►

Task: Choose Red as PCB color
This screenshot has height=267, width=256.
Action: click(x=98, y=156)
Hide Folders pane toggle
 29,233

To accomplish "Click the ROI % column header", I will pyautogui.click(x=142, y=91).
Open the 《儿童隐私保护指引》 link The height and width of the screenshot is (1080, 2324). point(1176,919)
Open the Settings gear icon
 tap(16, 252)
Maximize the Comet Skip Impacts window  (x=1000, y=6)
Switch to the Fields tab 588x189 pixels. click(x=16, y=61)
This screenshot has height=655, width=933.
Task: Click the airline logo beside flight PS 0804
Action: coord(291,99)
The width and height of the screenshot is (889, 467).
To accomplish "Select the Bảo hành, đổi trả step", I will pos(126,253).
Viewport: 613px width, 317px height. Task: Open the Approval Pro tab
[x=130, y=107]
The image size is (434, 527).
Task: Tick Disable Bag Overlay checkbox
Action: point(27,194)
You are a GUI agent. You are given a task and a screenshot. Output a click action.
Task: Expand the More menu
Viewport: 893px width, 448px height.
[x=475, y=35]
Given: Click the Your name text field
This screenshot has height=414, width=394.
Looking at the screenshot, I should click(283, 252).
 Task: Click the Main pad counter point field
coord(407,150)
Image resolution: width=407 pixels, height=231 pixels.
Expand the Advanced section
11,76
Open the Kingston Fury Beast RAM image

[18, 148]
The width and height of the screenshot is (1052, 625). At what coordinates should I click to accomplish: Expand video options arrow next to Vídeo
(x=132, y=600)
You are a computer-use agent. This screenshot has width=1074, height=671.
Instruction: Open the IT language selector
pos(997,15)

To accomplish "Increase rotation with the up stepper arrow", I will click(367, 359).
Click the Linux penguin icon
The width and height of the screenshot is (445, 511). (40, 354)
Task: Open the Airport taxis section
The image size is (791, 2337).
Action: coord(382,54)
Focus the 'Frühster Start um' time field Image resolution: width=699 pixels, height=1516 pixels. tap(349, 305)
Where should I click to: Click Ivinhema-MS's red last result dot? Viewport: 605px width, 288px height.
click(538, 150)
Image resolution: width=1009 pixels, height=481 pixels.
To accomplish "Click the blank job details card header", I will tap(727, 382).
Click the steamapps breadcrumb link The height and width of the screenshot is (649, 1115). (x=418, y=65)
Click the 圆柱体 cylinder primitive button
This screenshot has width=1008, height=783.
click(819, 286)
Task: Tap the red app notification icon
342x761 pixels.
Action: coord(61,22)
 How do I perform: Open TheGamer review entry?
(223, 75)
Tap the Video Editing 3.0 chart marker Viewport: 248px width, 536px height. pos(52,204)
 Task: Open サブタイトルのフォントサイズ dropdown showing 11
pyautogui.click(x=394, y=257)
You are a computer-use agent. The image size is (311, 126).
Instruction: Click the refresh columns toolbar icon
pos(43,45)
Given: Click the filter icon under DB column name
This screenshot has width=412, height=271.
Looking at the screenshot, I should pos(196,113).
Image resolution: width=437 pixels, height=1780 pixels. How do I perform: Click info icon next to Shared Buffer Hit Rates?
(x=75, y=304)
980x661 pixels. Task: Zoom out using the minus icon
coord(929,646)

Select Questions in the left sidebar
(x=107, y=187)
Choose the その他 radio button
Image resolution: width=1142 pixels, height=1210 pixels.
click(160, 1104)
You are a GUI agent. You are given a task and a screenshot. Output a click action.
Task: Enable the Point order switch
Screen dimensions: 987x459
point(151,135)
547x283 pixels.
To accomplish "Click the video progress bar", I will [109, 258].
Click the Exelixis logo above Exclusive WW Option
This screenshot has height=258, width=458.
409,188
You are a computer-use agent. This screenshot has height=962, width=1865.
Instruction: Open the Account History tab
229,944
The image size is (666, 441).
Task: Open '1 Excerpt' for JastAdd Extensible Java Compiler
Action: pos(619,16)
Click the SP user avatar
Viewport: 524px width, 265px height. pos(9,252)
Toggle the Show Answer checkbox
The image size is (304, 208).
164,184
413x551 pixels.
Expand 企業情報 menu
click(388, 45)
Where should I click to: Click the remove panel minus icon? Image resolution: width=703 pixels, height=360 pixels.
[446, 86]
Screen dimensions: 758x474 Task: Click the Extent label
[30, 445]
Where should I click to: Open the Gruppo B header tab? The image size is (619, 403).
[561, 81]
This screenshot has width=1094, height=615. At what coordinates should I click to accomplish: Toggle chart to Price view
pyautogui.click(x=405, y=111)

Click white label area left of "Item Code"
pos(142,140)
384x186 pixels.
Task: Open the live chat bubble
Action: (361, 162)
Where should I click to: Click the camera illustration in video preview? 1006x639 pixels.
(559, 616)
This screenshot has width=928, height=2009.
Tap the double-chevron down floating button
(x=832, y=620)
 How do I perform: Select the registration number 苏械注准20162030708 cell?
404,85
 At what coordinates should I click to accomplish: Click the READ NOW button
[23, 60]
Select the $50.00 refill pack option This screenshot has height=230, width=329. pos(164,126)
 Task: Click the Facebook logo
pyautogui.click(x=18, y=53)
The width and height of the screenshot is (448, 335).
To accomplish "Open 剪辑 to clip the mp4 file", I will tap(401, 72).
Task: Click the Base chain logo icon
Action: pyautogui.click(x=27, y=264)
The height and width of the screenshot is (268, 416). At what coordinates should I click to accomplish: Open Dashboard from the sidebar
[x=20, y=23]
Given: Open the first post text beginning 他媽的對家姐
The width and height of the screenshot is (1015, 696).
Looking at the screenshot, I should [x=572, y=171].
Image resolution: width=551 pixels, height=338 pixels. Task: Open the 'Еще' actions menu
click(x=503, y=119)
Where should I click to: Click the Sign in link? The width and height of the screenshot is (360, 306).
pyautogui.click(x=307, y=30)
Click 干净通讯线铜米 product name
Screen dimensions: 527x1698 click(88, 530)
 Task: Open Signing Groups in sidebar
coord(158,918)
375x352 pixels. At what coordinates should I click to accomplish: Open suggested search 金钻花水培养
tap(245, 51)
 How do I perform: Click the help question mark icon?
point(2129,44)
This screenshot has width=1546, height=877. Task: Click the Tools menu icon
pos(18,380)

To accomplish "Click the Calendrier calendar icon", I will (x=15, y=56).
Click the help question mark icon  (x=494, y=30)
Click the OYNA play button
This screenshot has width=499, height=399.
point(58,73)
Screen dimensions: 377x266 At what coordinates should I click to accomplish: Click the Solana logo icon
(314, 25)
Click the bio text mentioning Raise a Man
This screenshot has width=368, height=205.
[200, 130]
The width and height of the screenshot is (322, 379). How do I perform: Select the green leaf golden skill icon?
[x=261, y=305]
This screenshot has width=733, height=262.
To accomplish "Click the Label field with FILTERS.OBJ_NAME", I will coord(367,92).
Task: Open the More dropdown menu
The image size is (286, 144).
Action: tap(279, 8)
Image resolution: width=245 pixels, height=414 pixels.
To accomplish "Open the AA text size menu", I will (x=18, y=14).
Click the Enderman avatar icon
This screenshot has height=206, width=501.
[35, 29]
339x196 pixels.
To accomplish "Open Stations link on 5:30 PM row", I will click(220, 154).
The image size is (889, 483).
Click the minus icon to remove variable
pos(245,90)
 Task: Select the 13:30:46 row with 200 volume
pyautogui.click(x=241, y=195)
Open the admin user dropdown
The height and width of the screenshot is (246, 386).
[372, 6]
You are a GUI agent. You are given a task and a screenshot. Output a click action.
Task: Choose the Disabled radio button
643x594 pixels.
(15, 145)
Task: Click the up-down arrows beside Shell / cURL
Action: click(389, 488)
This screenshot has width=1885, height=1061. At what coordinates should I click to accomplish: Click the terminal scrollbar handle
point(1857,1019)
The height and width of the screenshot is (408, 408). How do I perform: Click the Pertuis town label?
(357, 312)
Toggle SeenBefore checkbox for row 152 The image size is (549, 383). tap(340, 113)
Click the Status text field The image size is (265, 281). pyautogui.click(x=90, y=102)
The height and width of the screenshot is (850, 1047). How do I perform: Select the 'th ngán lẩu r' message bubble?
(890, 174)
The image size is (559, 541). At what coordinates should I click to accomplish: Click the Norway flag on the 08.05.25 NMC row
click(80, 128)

◄

#### Problem requirements:
Every line containing the string "More" is required; copy each such line from the data.

#### Exercise answer:
Task: Expand the More menu
Task: Open the More dropdown menu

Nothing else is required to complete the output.